╭──

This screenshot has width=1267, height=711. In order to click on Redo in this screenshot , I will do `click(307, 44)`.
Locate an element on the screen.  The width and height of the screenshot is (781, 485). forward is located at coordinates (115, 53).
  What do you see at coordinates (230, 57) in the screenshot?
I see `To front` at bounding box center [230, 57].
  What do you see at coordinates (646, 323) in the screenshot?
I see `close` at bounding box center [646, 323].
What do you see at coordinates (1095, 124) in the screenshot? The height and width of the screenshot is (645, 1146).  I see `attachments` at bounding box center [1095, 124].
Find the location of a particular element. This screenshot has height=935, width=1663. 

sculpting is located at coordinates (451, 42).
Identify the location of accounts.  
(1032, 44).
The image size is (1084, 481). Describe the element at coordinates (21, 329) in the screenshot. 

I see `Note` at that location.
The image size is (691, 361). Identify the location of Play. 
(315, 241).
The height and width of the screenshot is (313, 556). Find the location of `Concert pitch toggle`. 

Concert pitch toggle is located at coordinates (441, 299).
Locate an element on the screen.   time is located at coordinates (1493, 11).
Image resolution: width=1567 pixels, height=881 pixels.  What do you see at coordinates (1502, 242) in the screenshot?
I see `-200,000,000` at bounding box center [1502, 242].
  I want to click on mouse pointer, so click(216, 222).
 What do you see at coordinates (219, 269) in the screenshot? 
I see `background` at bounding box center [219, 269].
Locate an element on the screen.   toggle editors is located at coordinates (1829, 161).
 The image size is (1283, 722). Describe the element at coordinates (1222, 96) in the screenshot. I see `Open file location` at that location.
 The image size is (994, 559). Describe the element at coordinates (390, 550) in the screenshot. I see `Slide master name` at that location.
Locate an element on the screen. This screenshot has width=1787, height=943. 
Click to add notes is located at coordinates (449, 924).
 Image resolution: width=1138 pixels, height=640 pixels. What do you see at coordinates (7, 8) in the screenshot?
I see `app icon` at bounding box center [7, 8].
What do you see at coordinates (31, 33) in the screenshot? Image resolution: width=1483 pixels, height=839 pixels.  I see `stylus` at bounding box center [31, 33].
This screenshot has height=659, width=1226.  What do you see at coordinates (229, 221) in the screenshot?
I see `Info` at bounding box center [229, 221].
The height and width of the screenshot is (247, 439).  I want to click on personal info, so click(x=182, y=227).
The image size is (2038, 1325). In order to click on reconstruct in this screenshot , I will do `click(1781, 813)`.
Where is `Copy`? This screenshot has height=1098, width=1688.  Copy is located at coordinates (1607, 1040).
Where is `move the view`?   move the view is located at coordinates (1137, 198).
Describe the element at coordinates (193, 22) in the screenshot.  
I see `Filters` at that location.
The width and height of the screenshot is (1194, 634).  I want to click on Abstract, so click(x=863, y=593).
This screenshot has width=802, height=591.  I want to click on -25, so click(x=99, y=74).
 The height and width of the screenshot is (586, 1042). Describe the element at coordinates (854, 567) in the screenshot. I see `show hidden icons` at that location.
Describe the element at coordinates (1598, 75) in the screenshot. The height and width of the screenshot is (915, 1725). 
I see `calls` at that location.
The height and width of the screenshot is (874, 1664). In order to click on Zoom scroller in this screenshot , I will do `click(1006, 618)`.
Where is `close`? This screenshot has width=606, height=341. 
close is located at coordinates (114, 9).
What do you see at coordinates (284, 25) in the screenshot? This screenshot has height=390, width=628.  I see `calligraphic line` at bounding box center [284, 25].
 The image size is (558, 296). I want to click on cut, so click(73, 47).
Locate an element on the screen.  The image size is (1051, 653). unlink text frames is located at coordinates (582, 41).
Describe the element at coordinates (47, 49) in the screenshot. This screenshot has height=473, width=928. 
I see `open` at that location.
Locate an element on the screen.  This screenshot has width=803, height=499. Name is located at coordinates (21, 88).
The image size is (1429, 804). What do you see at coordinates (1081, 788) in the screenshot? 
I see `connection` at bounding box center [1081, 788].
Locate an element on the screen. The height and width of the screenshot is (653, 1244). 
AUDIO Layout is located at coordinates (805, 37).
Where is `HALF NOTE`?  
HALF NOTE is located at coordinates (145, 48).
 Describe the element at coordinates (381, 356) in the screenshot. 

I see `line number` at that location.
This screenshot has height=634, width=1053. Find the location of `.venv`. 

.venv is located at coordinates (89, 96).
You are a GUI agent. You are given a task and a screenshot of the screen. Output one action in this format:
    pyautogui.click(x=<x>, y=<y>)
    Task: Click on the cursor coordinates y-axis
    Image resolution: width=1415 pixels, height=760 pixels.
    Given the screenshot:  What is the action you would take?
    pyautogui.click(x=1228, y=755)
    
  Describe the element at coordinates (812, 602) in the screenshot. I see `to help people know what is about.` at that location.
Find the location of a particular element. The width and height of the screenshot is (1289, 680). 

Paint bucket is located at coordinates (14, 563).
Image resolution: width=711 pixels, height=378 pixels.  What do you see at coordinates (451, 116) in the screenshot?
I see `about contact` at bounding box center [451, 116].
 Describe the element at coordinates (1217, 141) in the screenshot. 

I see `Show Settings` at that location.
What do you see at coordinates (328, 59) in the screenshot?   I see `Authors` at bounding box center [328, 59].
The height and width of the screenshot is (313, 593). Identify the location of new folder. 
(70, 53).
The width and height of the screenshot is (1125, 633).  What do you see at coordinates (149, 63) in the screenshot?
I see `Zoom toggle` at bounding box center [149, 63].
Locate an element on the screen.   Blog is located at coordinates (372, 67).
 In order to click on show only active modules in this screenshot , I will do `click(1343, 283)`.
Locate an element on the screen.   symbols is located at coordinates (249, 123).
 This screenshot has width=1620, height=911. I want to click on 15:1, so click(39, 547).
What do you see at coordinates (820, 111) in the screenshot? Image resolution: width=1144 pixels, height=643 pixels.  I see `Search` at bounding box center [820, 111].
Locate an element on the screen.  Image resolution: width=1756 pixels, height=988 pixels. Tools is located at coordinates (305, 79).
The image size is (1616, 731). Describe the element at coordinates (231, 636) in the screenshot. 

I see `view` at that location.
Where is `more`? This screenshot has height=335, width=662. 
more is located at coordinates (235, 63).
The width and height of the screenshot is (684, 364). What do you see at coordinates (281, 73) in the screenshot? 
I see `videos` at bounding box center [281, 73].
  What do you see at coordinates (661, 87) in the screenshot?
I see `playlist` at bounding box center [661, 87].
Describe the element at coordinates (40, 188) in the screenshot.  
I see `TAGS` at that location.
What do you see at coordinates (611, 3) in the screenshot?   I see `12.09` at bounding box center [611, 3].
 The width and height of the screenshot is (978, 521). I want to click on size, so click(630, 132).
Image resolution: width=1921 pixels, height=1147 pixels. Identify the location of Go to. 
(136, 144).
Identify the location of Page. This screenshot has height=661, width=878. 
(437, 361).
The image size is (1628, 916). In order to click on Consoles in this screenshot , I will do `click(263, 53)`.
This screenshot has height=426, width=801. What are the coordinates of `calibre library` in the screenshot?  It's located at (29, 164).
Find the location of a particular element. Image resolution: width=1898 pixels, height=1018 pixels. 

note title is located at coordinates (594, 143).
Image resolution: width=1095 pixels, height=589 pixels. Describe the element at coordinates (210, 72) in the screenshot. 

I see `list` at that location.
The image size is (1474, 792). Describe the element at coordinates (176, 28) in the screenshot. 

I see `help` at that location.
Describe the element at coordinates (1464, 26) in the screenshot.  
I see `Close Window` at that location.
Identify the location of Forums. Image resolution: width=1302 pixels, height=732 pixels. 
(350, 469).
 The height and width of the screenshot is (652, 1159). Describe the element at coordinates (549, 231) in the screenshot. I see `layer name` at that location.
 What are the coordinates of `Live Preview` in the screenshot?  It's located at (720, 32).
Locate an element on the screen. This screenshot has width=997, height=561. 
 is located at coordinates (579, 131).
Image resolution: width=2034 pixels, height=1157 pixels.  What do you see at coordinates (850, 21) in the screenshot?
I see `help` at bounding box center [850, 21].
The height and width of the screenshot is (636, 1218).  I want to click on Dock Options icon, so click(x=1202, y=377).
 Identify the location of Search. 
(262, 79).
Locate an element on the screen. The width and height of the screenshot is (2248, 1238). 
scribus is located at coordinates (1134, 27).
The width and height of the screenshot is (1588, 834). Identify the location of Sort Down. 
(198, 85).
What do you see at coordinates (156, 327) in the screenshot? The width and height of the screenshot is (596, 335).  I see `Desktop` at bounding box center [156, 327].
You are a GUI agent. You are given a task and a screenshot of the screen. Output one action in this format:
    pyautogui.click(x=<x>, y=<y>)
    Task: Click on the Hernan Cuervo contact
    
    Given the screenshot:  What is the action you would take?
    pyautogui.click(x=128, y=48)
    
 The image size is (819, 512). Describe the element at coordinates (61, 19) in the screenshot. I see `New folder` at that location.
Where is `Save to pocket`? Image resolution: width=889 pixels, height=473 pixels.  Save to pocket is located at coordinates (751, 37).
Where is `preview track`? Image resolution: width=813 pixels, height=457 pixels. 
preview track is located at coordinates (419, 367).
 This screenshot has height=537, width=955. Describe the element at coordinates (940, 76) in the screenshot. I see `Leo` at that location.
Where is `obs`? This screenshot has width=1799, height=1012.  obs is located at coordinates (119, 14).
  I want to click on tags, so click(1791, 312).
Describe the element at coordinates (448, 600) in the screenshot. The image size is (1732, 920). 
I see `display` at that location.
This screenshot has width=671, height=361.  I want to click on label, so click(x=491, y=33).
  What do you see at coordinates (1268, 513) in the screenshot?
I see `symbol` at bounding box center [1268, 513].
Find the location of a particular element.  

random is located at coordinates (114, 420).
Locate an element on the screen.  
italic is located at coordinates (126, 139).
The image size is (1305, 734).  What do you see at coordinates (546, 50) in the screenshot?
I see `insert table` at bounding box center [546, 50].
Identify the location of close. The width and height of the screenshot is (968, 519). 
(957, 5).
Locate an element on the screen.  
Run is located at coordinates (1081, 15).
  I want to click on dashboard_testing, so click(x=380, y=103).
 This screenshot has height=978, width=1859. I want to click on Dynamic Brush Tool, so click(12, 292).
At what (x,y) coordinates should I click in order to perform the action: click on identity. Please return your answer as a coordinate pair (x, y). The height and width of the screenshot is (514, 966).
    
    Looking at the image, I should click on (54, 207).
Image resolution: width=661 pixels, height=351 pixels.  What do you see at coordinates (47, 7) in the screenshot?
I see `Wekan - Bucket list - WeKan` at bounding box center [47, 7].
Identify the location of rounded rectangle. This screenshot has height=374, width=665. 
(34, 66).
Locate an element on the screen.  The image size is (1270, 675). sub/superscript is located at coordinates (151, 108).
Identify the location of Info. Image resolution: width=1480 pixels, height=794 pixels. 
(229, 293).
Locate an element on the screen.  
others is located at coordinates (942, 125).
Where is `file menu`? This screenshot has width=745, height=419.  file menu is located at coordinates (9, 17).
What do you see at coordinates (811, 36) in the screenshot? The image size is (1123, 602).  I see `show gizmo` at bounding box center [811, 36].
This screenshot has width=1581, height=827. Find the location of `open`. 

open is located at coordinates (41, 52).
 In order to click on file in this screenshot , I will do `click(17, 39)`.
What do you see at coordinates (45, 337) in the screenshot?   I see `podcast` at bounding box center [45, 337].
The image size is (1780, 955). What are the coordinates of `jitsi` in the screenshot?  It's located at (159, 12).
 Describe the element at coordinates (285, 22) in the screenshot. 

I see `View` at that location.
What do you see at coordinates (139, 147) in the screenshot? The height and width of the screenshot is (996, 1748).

╰──

• What the exercise asks
Please copy out the listing above word for word, beginning at the line that contains "Identify the location of rounded" and stopping after the line that contains "others is located at coordinates (942, 125).".

• Answer
Identify the location of rounded rectangle. This screenshot has height=374, width=665. 
(34, 66).
Locate an element on the screen.  The image size is (1270, 675). sub/superscript is located at coordinates (151, 108).
Identify the location of Info. Image resolution: width=1480 pixels, height=794 pixels. 
(229, 293).
Locate an element on the screen.  
others is located at coordinates (942, 125).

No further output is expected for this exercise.